Forum Discussion
Anil_Anchuri_16
Jul 24, 2014Nimbostratus
Hi,
I want to use AD authentication for GTM to logon. Below is my configuration is working fine for OU level&User level, now i want to use same GTM with a AD security group and members of those group can logon to GTM console based on mentioned role(administrator/guest). Please help me to configure the same, i have tried memberOF=CN=IT_GTM_Admin,OU=all_SG,DC=domainname,DC=co,DC=in in remote directory tree but its not working.

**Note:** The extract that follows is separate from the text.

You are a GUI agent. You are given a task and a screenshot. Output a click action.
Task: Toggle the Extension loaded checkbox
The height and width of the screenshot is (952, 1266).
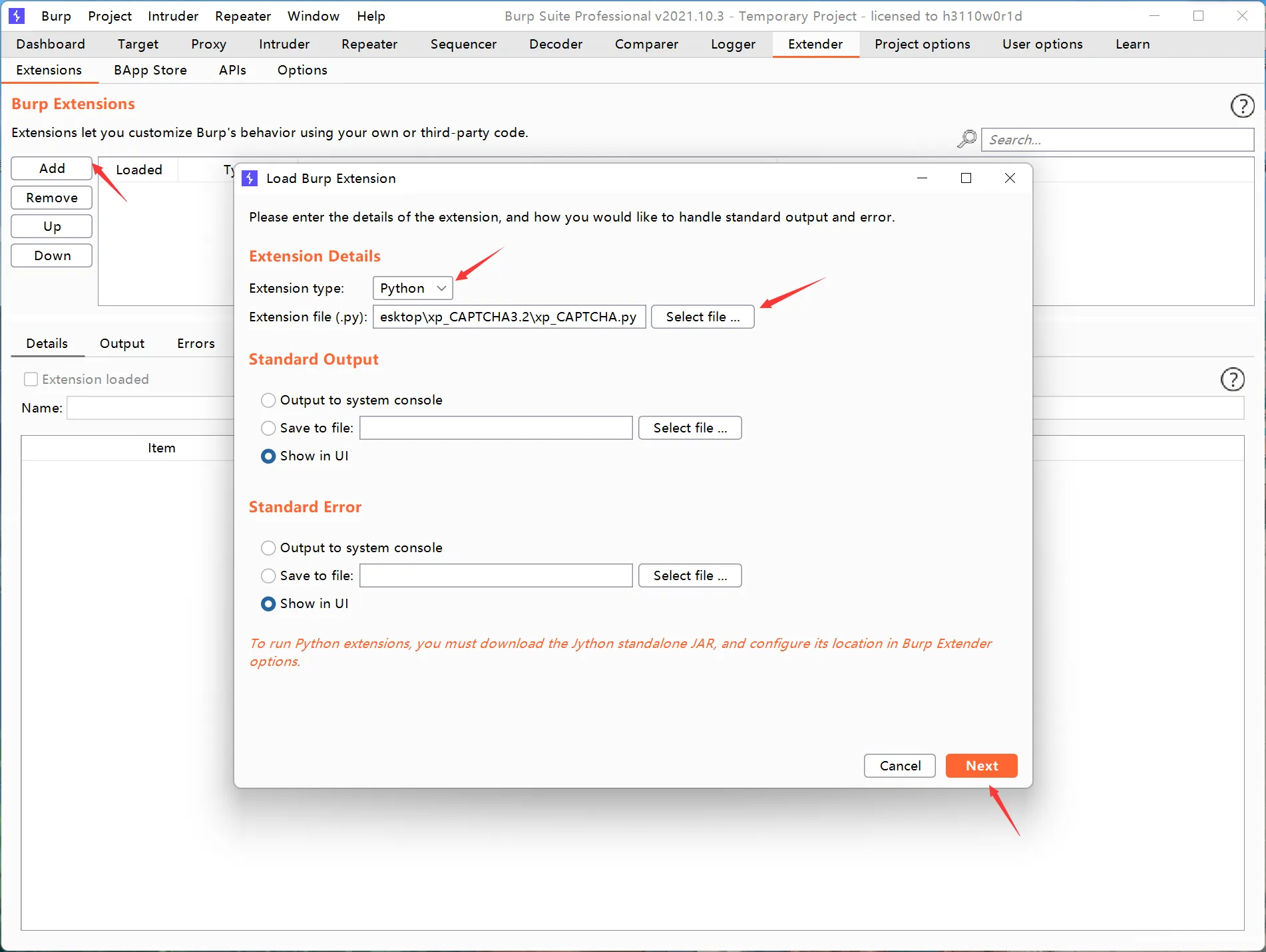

User Directory: Remote - Active Directory
Host : 10.43.x.x
Port: 389
Remote Directory Tree: CN=Users,DC=domainname,DC=co,DC=in
Scope: Sub
Bind DN: CN=gtmuser,CN=Users,DC=persistent,DC=co,DC=in
Check Member Attribute in Group: Enabled
SSL: Disabled
External Users:
Role: Administrator
Terminal Access: tmsh
- AlanTLR_151265Jul 25, 2014NimbostratusAnil, Does your bind DN (CN=gtmuser,CN=Users,DC=persistent,DC=co,DC=in) have access to the RDT (CN=Users,DC=domainname,DC=co,DC=in)? Typically, these would be within the same domain. Here you have specified [effectively] persistent.co.in and domainname.co.in. --Alan
- Anil_Anchuri_16Jul 25, 2014Nimbostratussorry, that was a typo, domain name is persistent.co.in. Let me explain clearly, i have a user - gtmuser and it is in Indiausers OU and GTM_admins group and gtmuser added in gtm_admins group. If i specify Remote Directory Tree: CN=gtmuser,OU=Indiausers,DC=persistent,DC=co,DC=in, authentication working fine and if i mentioned Remote Directory Tree: OU=Indiausers,DC=persistent,DC=co,DC=in then all users who are there in Indiausers OU are able to logon to GTM management console(either guest/administrator). The problem is if i specify Remote Directory Tree: CN=GTM_admins,OU=SecurityGroups,DC=domainname,DC=co,DC=in (DN for group)then authentication is not working, its giving me logon failed error. I cannot move those who are admins of GTM to any other OU, i have to be use a security group. need help on this asap.